Le ricadute sul comparto auto, volumi produzione da rivedere al ribasso
Nell’industria automobilistica si prevede una sostenuta crescita di domanda di chip nel lungo periodo, legata allo sviluppo della guida autonoma. Da una recente ricerca di Arete, è emerso che il contenuto di semiconduttori per veicolo leggero è aumentato da 310 dollari per auto nel 2015 a 397 dollari per auto nel 2019, con un tasso di crescita composito annuo modesto del 6,4% (CAGR). Nei prossimi cinque anni la crescita dovrebbe accelerare a 630 dollari per auto, con un CAGR di quasi il 10%.
Da qui si intuisce come la carenza dei chip possa pesare sul comparto auto, costretto a fermare la produzione o a rallentarla per mancanza di semiconduttori e altri componenti. A questo riguardo, gli analisti di Equita ritengono che le stime 2021 del settore auto siano da limare. “Riteniamo si tratti di una situazione temporanea, sapendo che il basso livello di scorte lungo tutta la filiera imporrà un recupero a livello produttivo nei prossimi trimestri non appena gli approvvigionamenti di componenti torneranno alla normalità – spiegano dalla sim milanese – tuttavia, un impatto sui numeri del secondo semestre pare inevitabile”.
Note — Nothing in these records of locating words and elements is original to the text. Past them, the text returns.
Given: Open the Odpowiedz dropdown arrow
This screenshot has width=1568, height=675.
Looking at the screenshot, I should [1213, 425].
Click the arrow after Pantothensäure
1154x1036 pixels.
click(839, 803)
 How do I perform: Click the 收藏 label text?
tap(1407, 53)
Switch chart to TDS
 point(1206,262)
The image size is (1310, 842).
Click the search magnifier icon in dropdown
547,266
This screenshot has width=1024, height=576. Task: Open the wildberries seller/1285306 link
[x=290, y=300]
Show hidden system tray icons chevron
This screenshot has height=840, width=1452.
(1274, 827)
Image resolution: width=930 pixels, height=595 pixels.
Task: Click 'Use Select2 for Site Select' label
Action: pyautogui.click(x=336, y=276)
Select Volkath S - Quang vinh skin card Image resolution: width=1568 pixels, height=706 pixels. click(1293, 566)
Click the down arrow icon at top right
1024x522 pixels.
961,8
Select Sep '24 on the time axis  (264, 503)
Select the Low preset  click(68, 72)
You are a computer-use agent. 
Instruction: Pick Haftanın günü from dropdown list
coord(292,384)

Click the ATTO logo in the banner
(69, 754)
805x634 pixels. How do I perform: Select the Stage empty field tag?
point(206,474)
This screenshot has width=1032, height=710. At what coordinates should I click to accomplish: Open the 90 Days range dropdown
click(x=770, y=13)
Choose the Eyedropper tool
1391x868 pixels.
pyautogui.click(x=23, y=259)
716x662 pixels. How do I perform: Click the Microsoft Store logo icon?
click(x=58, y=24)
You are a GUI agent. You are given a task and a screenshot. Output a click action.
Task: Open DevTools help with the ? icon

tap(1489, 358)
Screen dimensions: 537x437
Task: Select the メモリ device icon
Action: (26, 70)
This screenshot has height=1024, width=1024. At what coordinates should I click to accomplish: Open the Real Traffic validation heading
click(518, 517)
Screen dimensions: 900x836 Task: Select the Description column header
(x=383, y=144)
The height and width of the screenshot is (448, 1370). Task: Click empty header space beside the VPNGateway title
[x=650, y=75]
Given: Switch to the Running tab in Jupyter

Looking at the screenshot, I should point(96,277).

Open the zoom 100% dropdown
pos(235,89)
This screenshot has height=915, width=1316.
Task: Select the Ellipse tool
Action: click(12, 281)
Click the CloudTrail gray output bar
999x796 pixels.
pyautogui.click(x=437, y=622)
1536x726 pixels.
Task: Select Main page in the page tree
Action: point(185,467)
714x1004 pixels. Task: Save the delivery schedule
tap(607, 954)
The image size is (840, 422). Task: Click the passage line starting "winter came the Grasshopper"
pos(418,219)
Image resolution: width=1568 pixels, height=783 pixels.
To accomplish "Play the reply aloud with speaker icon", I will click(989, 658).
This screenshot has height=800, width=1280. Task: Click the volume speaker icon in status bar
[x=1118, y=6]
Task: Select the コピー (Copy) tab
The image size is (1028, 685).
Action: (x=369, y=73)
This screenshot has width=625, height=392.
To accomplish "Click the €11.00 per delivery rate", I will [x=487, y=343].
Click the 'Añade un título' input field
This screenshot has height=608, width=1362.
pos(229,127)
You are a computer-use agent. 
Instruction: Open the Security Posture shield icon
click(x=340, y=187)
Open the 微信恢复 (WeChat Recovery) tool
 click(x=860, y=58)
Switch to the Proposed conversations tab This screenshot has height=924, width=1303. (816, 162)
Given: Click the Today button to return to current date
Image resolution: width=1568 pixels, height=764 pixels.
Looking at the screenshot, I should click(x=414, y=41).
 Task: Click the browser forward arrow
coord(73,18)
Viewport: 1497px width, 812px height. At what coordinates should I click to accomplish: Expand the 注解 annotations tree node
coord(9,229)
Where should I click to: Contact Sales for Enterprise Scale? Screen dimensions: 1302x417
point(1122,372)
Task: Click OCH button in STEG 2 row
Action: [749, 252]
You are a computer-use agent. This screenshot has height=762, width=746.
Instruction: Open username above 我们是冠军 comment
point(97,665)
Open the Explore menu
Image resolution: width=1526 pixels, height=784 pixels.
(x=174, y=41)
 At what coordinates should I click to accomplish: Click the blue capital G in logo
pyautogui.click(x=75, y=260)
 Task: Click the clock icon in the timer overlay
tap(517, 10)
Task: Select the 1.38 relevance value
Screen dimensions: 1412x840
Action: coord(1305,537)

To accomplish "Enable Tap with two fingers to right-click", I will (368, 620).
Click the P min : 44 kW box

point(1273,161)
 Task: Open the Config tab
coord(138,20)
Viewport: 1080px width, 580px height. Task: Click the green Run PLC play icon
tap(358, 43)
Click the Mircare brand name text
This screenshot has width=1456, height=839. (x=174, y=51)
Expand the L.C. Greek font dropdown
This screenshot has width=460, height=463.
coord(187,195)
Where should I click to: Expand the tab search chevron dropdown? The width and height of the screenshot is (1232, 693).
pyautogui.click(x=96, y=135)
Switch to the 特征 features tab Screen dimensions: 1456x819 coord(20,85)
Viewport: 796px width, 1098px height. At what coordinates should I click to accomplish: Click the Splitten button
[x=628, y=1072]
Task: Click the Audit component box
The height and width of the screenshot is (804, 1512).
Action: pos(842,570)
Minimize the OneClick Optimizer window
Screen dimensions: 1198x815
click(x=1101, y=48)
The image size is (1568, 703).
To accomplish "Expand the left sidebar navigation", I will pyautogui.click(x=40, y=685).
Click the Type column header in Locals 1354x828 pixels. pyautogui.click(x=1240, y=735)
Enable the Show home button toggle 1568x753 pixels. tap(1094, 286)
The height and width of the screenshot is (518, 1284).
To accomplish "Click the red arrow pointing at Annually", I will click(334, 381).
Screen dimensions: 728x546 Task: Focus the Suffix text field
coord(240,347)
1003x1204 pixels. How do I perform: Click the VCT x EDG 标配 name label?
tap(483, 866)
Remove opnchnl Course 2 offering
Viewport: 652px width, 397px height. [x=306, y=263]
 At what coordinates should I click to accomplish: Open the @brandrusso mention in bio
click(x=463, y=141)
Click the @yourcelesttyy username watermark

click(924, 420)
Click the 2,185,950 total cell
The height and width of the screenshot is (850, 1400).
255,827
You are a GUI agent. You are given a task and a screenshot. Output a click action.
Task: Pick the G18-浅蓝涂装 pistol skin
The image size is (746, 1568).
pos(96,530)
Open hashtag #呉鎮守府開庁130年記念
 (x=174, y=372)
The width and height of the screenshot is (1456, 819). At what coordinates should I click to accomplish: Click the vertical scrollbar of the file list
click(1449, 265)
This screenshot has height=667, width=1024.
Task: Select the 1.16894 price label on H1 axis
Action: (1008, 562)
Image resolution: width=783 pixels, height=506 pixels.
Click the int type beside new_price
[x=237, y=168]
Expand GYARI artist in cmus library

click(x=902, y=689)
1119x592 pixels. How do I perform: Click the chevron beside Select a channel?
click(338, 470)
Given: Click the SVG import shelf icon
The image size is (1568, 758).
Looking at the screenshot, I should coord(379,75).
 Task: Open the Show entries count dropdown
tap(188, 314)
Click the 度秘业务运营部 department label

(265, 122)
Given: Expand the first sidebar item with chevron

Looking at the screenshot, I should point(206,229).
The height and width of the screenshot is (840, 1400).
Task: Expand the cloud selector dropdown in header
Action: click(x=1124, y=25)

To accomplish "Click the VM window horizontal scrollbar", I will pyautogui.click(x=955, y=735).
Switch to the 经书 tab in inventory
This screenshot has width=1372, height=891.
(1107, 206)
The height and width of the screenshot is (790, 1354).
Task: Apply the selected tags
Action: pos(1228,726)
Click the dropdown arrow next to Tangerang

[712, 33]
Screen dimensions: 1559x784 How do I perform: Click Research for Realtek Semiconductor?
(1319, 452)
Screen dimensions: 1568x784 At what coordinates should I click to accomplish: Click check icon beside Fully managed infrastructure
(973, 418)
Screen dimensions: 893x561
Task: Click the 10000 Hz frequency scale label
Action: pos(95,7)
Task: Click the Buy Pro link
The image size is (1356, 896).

Stellantis ferma stabilimento Sevel per una settimana
Proprio in questo contesto, Stellantis avrebbe deciso uno stop di una settimana del suo stabilimento Sevel, dove si producono veicoli commerciali leggeri. Diverse agenzie di stampa citano Ferdinando Uliano, segretario nazionale Fim-Cisl, che, dopo l’avviso ricevuto dal gruppo, avrebbe detto: “Da tempo siamo preoccupati per la situazione che si sta creando sul fronte semiconduttori nel settore automotive. Come Fim-Cisl abbiamo denunciato anche al Governo questo rischio che si va ad aggiungere alla situazione già complicata del settore automotive coinvolto da un forte cambiamento, con forti rischi di impatto occupazionale. La comunicazione di oggi di Stellantis ci preoccupa enormemente, fermare per una settimana continua Sevel significa che la situazione si è particolarmente aggravata sul lato dell’approvvigionamento”, ha dichiarato Uliano.